Primary Game Each Week of 2003-04 Season To Be Broadcast In Highest Definition Television Format; HD Games Also Will Be Available on DIRECTV's Exclusive NFL SUNDAY TICKET Package 
NEW YORK and El SEGUNDO, CA, August 5, 2003 -- CBS Sports and DIRECTV, Inc. will join to present CBS's primary game each week of the 17-week 2003 NFL ON CBS regular-season schedule in high definition television live on the CBS Television Network. The announcement was made today by Sean McManus, President, CBS Sports and Roxanne Austin, President & COO, DIRECTV, Inc. 

THE NFL ON CBS's primary game broadcast in digital television's highest definition format, 1080i, also will be made available to subscribers of DIRECTV's exclusive NFL SUNDAY TICKET package throughout the 17-week regular-season schedule. Both over the air and DIRECTV customers must have appropriate HD-enabled equipment to be able to view the games. The HD games will be regionalized on the CBS Television Network, but on NFL SUNDAY TICKET will be subject to the NFL's hometown blackout rule only when the hometown stadium is not sold out.

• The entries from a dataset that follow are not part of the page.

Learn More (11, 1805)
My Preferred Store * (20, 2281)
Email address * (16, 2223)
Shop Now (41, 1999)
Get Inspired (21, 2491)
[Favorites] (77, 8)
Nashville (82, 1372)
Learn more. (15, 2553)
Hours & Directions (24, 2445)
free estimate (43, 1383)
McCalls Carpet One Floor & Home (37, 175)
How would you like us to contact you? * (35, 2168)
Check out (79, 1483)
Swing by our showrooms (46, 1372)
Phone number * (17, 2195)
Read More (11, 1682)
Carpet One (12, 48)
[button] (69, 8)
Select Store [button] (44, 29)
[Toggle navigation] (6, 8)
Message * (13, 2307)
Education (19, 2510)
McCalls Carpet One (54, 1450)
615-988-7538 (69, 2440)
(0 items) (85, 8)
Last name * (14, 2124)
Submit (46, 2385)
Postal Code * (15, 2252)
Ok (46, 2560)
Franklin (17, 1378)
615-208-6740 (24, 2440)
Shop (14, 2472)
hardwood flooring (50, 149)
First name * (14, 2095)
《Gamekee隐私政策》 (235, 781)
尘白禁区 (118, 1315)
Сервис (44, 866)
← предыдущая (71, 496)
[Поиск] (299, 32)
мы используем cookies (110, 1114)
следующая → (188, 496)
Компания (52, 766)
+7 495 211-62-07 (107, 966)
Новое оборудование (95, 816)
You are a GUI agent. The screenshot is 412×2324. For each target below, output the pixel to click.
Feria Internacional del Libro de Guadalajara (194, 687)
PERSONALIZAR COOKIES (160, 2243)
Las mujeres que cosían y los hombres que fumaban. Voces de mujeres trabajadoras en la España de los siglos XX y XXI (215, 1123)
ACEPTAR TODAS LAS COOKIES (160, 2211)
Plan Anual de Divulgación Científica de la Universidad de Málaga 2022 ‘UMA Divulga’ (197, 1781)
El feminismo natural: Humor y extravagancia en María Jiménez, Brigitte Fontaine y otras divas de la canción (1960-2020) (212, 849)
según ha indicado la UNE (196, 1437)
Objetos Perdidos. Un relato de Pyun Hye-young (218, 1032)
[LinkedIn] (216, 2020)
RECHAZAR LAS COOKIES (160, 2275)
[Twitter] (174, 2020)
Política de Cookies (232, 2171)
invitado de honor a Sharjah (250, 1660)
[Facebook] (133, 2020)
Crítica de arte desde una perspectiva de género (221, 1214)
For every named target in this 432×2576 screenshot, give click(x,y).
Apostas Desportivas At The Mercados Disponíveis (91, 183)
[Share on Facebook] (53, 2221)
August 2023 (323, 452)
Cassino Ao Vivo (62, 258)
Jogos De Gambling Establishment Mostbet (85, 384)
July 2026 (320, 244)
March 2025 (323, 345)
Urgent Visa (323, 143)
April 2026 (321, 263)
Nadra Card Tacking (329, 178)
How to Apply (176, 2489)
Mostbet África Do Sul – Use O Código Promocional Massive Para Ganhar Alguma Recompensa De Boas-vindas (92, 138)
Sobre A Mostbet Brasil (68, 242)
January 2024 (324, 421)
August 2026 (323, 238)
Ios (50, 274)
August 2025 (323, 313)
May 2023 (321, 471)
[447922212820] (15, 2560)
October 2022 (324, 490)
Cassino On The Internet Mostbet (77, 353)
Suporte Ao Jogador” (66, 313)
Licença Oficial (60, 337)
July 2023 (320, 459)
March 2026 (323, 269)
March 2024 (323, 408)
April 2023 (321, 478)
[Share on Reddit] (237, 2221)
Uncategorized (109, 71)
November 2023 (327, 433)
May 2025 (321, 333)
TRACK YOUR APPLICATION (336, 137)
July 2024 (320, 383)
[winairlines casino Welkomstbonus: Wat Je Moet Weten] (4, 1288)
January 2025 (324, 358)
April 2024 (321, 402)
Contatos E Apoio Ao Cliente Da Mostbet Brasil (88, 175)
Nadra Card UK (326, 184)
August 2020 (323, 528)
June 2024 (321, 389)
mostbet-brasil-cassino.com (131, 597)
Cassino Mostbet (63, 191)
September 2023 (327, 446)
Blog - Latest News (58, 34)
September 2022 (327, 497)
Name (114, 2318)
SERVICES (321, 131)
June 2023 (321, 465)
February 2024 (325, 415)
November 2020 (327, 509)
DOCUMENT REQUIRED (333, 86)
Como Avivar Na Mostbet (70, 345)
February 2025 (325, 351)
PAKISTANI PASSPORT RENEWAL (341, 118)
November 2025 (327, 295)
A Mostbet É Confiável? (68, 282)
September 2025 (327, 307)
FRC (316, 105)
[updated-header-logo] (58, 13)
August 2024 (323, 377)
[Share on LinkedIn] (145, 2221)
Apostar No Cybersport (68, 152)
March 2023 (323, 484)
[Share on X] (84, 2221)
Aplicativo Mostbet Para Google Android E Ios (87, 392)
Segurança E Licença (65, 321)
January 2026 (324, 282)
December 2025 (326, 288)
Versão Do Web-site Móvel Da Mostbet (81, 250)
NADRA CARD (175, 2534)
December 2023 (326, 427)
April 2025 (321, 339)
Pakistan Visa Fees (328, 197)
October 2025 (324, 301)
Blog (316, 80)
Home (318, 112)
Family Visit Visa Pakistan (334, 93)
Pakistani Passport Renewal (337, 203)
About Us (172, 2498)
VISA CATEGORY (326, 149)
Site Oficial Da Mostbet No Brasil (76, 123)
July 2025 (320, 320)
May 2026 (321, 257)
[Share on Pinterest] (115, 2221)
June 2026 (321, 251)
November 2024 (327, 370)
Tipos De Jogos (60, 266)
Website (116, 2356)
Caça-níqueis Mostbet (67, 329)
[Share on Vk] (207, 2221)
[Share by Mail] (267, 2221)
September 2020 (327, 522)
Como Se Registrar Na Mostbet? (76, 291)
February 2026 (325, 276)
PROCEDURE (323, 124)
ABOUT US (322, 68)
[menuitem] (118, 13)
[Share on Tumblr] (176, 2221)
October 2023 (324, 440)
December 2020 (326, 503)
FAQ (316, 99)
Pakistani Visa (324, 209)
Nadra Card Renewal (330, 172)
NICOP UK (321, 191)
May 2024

The designation of the HD game will be determined on a week-to-week basis. These games are being offered as part of a five-year agreement with the National Football League for exclusive rights to NFL SUNDAY TICKET. The agreement between CBS and DIRECTV is for the 2003 regular-season only and will be evaluated for renewal after the 2003 season. 

The unified productions for the Standard Definition and HD telecasts will feature the same game announcers, camera angles, replays and graphics. Each HD game also will be broadcast in 5.1 digital dolby surround sound. Coupled with the clarity of 1080 lines of picture resolution, the HD broadcast will bring the stadium experience to the viewers' home. 

"There is no better sports property than the NFL to showcase what HDTV can mean for viewers," said McManus. "CBS is the undisputed leader in HDTV programming, and we are proud to partner with DIRECTV in furthering our commitment to something that is making sports programming more enjoyable everyday." 

"Avid football fans turn to DIRECTV for the most comprehensive football coverage every Sunday during the regular season, and our agreement with CBS to offer NFL games in HDTV for the first time makes our exclusive NFL SUNDAY TICKET package even more appealing," said Austin. "Only DIRECTV has NFL SUNDAY TICKET and only DIRECTV will offer NFL games in HDTV nationwide. Try as it might, cable just can't match us." 

CBS Sports was the first ever to broadcast a professional football game in high definition format on Sunday, November 8, 1998 when the historic broadcast featured the AFC East Division co-leaders, Buffalo Bills against the New York Jets live on the CBS Television Network. The game was the first of four high definition games presented by CBS Sports during the 1998 season. The initial game, which served as a test of CBS's HDTV capabilities, was transmitted in high definition only from WCBS-TV New York. The three subsequent high definition match ups were transmitted nationally to all CBS Owned stations and affiliates with digital capability. The live HDTV telecasts were produced and transmitted independent of the regularly scheduled CBS Sports National Football League coverage that was broadcast on the traditional analog network. CBS also had an agreement with DIRECTV to give these games national distribution in HD.


----------



## DCSholtis (Aug 7, 2002)

Damnit I was going to wait until the holidays to update my system for HD in time for the HD DirectPVR now this announcement means I might have to do it before the season starts....this is great!!!!


----------